Olympic medal table

The Olympic medal table is a method of sorting the medal placements of countries in the modern-day Olympics and Paralympics. The International Olympic Committee (IOC) does not officially recognize a ranking of participating countries at the Olympic Games.[1] Nevertheless, the IOC does publish medal tallies for information purposes, showing the total number of Olympic medals earned by athletes representing each country's respective National Olympic Committee.[2] The convention used by the IOC is to sort by the number of gold medals the athletes from a country have earned. In the event of a tie in the number of gold medals, the number of silver medals is taken into consideration, and then the number of bronze medals. If two countries have an equal number of gold, silver, and bronze medals, they are ordered in the table alphabetically by their IOC country code.

Background

The Olympic Charter, Chapter 1, section 6 states that:

The Olympic Games are competitions between athletes in individual or team events and not between countries...[3]

The Charter goes even further in Chapter 5, section 57, expressly prohibiting the IOC from producing an official ranking:

The IOC and the OCOG shall not draw up any global ranking per country. A roll of honour bearing the names of medal winners and those awarded diplomas in each event shall be established by the OCOG and the names of the medal winners shall be featured prominently and be on permanent display in the main stadium.

According to Australian IOC member Kevan Gosper, the IOC began to accommodate medals tables in 1992, releasing 'information' based on the 'gold first' standard.[1] The medal tables provided on its website carry this disclaimer:

The International Olympic Committee (IOC) does not recognise global ranking per country; the medal tables are displayed for information only. Furthermore, the results that we publish are official and are taken from the "Official Report" - a document published for each Olympic Games by the Organising Committee. However, for the first Olympic Games (until Antwerp in 1920), it is difficult to give the exact number of medals awarded to some countries since teams were composed of athletes from different countries. The medal tables by country are based on the number of medals won, with gold medals taking priority over silver and bronze. A team victory counts as one medal.[4]

Official reports

Each Olympic Games organising committee (except in 1904) has published an official report after the conclusion of the Games, which among other things list the results of each event. Some early reports included an overall national ranking, including those of 1908,[5] 1912,[6] 1924 (Summer[7] and Winter[8]) and 1928 (Winter[9]). The 1912 and 1924 tables are described as "official" while that of 1928 is "unofficial".
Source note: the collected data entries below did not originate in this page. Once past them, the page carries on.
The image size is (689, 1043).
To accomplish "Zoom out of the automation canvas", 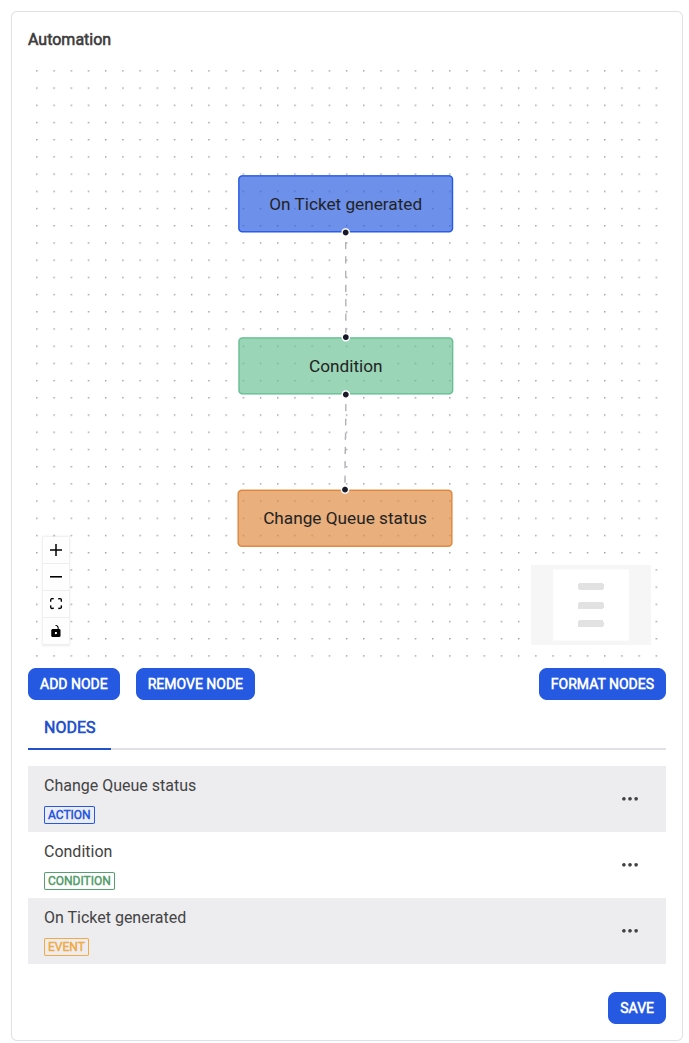I will coord(56,577).
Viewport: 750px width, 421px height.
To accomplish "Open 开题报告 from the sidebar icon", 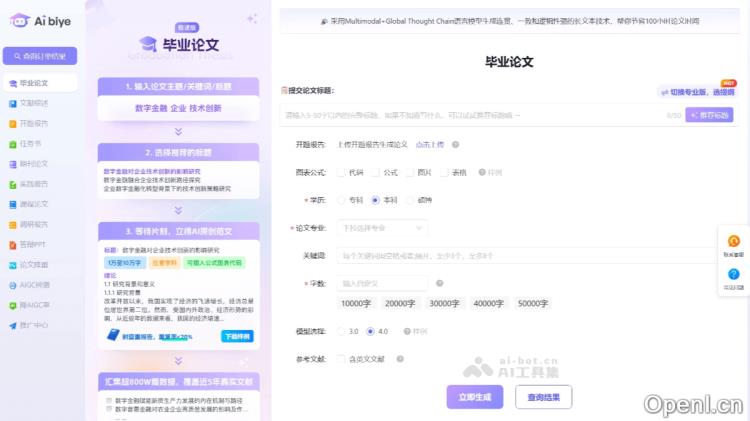I will [x=12, y=123].
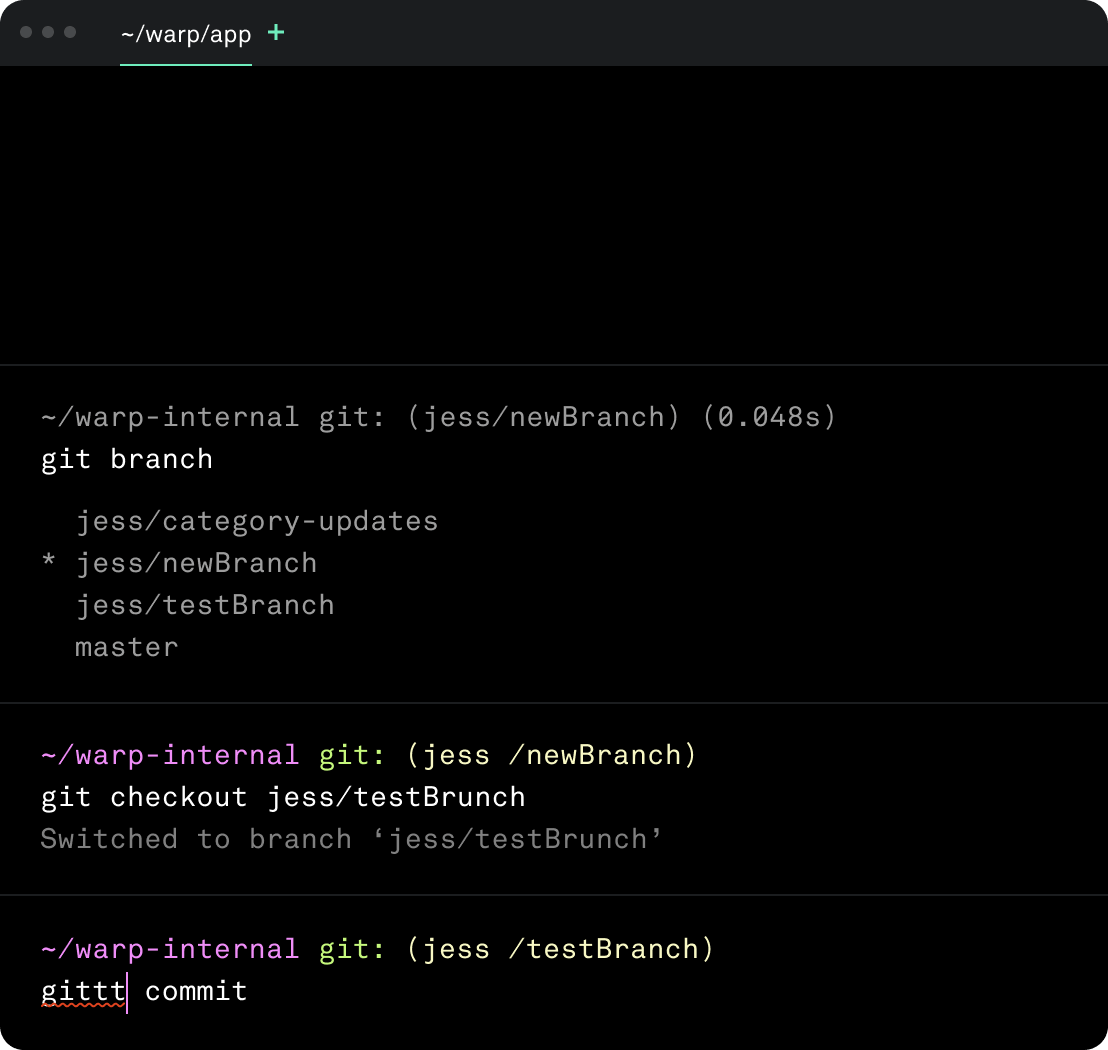
Task: Click the git branch command block
Action: coord(126,459)
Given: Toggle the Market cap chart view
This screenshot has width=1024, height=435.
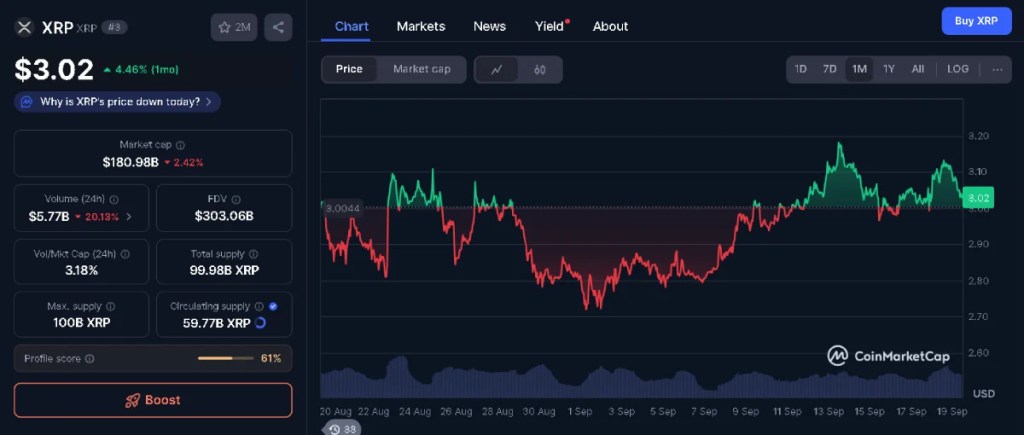Looking at the screenshot, I should (421, 69).
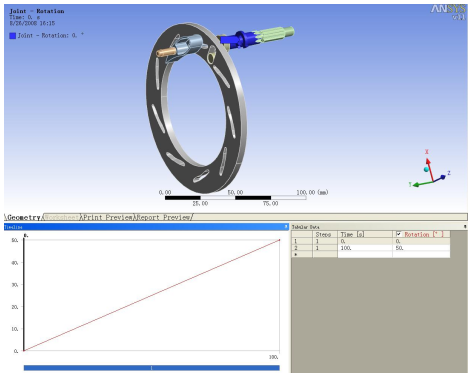Click the blue Joint Rotation legend swatch

(13, 35)
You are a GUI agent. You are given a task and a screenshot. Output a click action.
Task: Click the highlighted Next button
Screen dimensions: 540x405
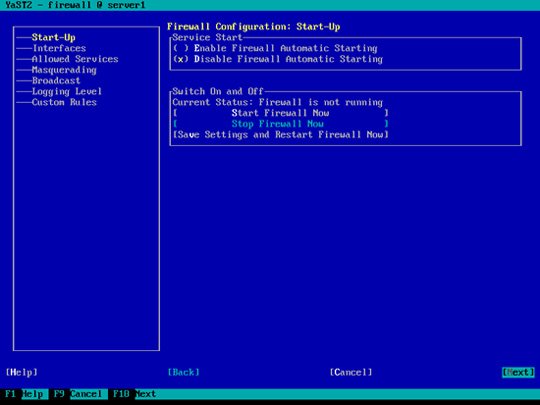pyautogui.click(x=518, y=372)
The 1932 Winter Games report states, "There is no official point score in the Olympic Games" and quotes General Rule 19 of the 1930 Olympic Charter, "“In the Olympic Games there is no classification according to points".[10][11] It states that the country-based organisation of teams is "chiefly for practical convenience" and that country rankings are "a grave injustice on the smaller countries".[10] It continues that "it has been the experience of all previous Olympic Games that the press of the world insist on exploiting the aspect of national rivalry by creating and publishing a wholly unofficial point score of their own devising, most often on the basis of 10, 5, 4, 3, 2, 1 points for the six places recognized on the table of honor". The report itself provides such a table "for ready reference".[10]

National goals

The sports funding agencies of some nations have set targets of reaching a certain rank in the medals table, usually based on gold medals; examples are Australia, Japan, France, and Germany.[1] Funding is reduced for sports with low prospects of medals.[1]

After London's successful bid to host the 2012 Olympics, UK Sport submitted a funding request to the Department for Culture, Media and Sport setting an "aspirational goal" of fourth place in the 2012 medals table, to be reviewed after the 2008 Olympics, for which a target of eighth place was set.[12][13][14] The British Olympic Association dissociated itself from setting targets.[13] When Britain finished fourth in 2008, the 2012 target was settled at fourth, with the team ultimately finishing third.

Australia's disappointing 10th-place in the 2012 medals table prompted the Australian Sports Commission to draw up a ten-year plan which included a "medium-term" goal of a top-five place in the Summer Olympics and Paralympics and a top-15 place in the winter games.[15][16]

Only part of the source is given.